Major Anatomic Features of the Eye

Figure 2.1 illustrates schematically the major components of the human eye, which resembles that of most other primates. The sclera is a tough outer coat that is fibrous in humans but contains bone or cartilage in some other vertebrate species. The cornea is continuous with the sclera and provides the first element of the refracting media that bend the light to form an image on the retina. The lens lies behind the iris and in front of the vitreous humor, which fills the greater part of the globe. Aqueous humor fills the posterior chamber (the space between the lens and iris) and the anterior chamber (the space between the iris and the cornea).
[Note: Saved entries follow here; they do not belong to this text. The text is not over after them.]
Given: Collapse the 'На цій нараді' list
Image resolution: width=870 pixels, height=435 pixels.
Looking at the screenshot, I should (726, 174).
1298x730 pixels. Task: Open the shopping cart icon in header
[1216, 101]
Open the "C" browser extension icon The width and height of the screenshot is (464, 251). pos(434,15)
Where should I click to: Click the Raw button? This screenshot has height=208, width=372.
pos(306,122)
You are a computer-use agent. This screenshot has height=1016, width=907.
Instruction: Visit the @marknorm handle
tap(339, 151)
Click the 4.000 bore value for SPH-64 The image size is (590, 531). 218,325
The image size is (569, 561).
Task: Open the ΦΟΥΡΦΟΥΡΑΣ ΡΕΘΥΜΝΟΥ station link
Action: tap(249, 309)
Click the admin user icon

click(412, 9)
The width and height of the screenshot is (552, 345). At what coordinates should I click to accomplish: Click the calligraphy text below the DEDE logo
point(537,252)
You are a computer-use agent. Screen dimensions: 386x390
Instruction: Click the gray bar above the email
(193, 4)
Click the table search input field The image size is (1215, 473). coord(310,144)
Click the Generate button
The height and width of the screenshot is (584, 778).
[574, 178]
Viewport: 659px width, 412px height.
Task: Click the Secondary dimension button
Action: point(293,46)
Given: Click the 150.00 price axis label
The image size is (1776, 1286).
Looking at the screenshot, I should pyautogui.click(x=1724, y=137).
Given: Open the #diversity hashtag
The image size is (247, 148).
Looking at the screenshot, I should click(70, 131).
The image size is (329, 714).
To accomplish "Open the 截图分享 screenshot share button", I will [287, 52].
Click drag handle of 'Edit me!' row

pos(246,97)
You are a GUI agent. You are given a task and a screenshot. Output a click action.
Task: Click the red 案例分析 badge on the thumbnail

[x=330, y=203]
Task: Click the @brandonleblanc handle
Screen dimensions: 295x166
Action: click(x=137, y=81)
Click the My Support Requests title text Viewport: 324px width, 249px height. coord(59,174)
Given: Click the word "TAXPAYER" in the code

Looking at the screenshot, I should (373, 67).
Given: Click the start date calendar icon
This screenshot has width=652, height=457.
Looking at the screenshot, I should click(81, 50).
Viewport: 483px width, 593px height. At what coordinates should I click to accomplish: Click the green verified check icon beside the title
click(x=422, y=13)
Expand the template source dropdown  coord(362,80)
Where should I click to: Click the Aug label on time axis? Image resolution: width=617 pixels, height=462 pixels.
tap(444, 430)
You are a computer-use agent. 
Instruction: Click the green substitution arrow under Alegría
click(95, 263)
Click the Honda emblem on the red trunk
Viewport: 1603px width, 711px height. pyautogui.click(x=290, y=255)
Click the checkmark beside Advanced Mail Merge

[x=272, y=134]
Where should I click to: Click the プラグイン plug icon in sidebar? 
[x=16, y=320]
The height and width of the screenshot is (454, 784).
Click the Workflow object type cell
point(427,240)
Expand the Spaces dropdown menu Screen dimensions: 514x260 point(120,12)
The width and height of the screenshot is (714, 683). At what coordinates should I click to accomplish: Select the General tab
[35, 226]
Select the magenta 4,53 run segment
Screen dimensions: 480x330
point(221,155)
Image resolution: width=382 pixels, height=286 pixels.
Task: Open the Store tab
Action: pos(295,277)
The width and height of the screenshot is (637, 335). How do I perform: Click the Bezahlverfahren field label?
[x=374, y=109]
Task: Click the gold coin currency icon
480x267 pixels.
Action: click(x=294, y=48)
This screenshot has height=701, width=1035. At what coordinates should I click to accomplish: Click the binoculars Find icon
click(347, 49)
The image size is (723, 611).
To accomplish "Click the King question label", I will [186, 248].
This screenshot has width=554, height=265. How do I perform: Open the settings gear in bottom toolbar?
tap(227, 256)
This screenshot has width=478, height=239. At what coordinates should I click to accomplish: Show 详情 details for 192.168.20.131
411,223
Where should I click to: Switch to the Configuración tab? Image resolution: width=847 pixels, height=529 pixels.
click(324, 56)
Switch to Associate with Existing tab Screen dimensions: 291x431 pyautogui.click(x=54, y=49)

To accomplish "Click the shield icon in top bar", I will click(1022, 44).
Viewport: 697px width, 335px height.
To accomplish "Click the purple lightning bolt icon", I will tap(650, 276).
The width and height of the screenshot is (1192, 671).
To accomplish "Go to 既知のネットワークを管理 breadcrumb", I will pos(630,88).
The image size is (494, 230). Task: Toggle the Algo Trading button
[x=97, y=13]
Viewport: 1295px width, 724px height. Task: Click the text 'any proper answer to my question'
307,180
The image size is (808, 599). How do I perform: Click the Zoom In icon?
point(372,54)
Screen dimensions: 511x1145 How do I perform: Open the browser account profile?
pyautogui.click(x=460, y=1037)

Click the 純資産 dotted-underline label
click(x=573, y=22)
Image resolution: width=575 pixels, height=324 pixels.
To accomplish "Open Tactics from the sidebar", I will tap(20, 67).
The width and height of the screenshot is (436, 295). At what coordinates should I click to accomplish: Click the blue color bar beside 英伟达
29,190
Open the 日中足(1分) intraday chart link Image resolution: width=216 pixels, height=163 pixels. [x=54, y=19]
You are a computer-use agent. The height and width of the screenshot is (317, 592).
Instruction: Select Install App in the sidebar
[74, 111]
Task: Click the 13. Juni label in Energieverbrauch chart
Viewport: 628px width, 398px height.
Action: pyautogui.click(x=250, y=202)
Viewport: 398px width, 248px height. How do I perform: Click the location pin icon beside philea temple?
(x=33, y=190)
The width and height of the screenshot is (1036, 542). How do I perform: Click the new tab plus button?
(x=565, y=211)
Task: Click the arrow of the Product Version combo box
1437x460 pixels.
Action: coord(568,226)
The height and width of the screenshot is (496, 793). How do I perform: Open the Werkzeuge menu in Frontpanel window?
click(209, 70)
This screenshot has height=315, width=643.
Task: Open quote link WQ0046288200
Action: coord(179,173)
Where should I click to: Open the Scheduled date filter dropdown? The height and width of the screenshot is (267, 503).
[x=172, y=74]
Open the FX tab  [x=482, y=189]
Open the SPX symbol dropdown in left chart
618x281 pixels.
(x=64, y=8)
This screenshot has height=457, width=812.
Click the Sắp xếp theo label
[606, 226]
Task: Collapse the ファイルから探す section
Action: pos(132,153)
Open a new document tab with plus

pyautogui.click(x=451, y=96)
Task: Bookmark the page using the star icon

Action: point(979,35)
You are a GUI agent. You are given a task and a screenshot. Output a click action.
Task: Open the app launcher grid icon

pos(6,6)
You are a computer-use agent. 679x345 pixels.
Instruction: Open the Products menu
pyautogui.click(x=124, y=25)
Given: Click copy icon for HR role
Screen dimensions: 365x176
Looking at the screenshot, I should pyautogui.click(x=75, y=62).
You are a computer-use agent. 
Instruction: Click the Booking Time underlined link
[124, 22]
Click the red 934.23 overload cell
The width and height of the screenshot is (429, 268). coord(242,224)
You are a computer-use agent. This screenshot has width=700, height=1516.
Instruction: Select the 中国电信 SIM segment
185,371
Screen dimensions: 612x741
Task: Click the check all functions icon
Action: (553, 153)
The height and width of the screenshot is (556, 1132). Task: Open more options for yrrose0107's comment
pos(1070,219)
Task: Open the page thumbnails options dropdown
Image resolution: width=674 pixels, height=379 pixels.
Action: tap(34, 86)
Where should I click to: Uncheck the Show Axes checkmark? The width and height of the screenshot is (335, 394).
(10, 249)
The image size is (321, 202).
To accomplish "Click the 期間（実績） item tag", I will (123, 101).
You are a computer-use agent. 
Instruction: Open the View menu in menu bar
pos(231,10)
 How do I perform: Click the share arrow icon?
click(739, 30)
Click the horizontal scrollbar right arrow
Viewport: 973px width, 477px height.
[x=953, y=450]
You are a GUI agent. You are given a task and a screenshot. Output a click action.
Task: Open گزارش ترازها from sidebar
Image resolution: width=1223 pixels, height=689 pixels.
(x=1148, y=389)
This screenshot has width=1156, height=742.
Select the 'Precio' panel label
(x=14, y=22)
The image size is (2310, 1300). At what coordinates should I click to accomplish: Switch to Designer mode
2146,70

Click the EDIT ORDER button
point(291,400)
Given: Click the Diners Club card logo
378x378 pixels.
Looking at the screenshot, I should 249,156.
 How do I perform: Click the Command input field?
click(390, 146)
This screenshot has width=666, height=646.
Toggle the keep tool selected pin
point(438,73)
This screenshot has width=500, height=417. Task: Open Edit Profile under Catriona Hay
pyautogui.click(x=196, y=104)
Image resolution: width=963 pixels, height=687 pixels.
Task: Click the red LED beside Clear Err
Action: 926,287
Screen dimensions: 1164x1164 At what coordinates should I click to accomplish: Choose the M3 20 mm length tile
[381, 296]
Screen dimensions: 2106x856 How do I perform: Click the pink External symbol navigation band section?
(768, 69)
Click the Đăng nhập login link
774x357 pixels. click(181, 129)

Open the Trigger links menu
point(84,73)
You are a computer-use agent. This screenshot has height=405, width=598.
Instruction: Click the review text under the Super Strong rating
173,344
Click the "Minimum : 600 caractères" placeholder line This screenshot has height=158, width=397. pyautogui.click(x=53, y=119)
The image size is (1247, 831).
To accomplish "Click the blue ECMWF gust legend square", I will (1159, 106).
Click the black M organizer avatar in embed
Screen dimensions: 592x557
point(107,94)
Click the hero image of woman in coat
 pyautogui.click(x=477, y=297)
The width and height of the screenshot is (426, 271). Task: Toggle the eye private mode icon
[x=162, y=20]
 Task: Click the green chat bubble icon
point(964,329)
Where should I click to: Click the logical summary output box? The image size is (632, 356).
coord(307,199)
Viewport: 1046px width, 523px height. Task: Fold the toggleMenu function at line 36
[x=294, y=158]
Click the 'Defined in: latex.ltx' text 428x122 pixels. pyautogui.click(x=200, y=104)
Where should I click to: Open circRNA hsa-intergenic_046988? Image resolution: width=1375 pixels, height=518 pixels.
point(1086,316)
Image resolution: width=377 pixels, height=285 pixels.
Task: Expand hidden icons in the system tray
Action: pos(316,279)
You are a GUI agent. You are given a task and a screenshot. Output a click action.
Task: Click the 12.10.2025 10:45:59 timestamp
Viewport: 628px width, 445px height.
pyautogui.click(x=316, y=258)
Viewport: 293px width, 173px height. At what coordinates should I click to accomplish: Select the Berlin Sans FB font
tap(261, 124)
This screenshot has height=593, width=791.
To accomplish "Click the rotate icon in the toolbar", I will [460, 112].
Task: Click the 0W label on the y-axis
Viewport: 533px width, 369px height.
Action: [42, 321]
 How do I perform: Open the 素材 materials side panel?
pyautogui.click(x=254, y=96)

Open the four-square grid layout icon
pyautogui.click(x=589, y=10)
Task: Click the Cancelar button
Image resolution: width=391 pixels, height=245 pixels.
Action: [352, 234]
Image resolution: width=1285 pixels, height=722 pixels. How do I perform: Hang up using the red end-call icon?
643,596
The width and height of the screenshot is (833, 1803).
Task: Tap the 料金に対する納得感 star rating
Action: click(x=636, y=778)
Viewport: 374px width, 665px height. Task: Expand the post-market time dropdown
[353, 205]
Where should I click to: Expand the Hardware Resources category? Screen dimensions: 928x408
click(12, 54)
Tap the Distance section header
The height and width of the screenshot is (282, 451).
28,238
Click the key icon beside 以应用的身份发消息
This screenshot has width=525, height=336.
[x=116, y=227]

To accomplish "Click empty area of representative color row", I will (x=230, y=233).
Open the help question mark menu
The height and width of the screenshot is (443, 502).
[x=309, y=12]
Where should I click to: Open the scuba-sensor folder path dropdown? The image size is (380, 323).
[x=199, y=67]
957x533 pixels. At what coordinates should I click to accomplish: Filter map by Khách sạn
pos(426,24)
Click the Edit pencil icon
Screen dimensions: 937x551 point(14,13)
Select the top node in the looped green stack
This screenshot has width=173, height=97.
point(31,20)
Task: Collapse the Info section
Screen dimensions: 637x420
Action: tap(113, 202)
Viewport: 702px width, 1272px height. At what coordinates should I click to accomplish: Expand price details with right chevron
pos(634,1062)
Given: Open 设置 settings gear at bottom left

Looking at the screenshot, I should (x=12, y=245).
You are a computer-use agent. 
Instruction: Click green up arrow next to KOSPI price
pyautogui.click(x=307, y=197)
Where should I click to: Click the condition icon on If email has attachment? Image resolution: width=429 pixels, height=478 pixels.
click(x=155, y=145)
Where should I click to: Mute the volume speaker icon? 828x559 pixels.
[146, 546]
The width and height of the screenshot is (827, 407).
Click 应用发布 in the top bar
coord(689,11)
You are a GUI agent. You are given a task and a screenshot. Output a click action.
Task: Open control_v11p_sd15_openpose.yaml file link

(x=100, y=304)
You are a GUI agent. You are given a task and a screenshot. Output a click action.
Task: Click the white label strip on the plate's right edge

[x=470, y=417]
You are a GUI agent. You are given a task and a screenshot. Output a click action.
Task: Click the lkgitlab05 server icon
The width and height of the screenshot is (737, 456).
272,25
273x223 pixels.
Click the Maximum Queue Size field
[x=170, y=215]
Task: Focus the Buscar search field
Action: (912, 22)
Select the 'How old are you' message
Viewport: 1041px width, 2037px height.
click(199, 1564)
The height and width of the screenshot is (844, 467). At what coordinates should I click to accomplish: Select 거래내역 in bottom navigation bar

The posterior and anterior chambers are continuous through the pupil, the aperture formed by the iris.

The general features of the retina, the multilayered neural structure lining the back of the eyeball, can be visualized in the living eye with an ophthalmoscope or special camera (Figure 2.2). Axons leave the retina through the optic disc or optic papilla and enter the optic nerve to reach the brain. At the posterior pole of the eye, the retina thins to form the fovea, an area specialized for high-acuity vision. The visual axis is an imaginary line from the fovea through the center of the pupil (Figure 2.1). Behind the retina is the pigment epithelium, which is separated from the sclera by the vascular choroid.

This chapter provides an overview of the projections from the retina to the brain in vertebrates and reviews the key terms used in describing the pathway. The major components of the pathway and their functions are examined in greater detail in subsequent chapters.

The Visual Fields

The central projections of the two eyes map the visible world onto the brain. To understand this process, it is important to know how the visual field of each eye is described and how the projections from the two eyes are combined in the central pathways. The retina of each eye is conventionally divided into nasal and temporal parts, on the basis of proximity to the nose or temporal bone, respectively. Similarly, the visual field of each eye is divided into nasal and temporal parts, and because of the inversion of the retinal image by the eye's optics, the nasal visual field is imaged on the temporal retina, and the temporal field on the nasal retina. Figure 4.1 schematizes the projections of the visual fields in an animal whose eyes are located at the sides of its head. In such lateral-eyed animals, the axons from one retina generally cross completely in the optic chiasm, so that the input from that eye is directed at the contralateral hemisphere of the brain.

Figure 4.2 illustrates diagrammatically the monocular visual fields as they would appear to a frontal-eyed human observer, left eye (oculus sinister, O.S.) on the left, right eye (oculus dexter, O.D.) on the right.

When the eyes face the front, the central part of the visual field is imaged on both retinas (see Figure 4.4). This bestows certain advantages for depth perception, but also creates a formidable problem for the brain: how to ensure that the two retinal images are transformed to yield a unified perception of the part of the visual field seen by both eyes. Failure to achieve this, which sometimes happens in pathological conditions of the nervous system, results in diplopia, the perception that there are two objects when there really is only one. Diplopia can be demonstrated by pushing gently on the skin at the side of one eye to misalign the two visual axes.

Binocular Single Vision

The encoding of the two retinal images of a single object to yield a unique perception results in perceptual fusion of the two images. In discussing fusion, it is important to distinguish between it and two other phenomena, fixation and focus. If the visual axis of one eye is directed at an object so that the image is positioned on the fovea, the eye is said to fixate the object. It is possible to deliberately place an image outside the fovea, but the term “fixation” is generally used to mean foveal fixation. The fixated object will be in focus only if its distance from the eye and the power of the eye's optics permit the formation of a crisp retinal image.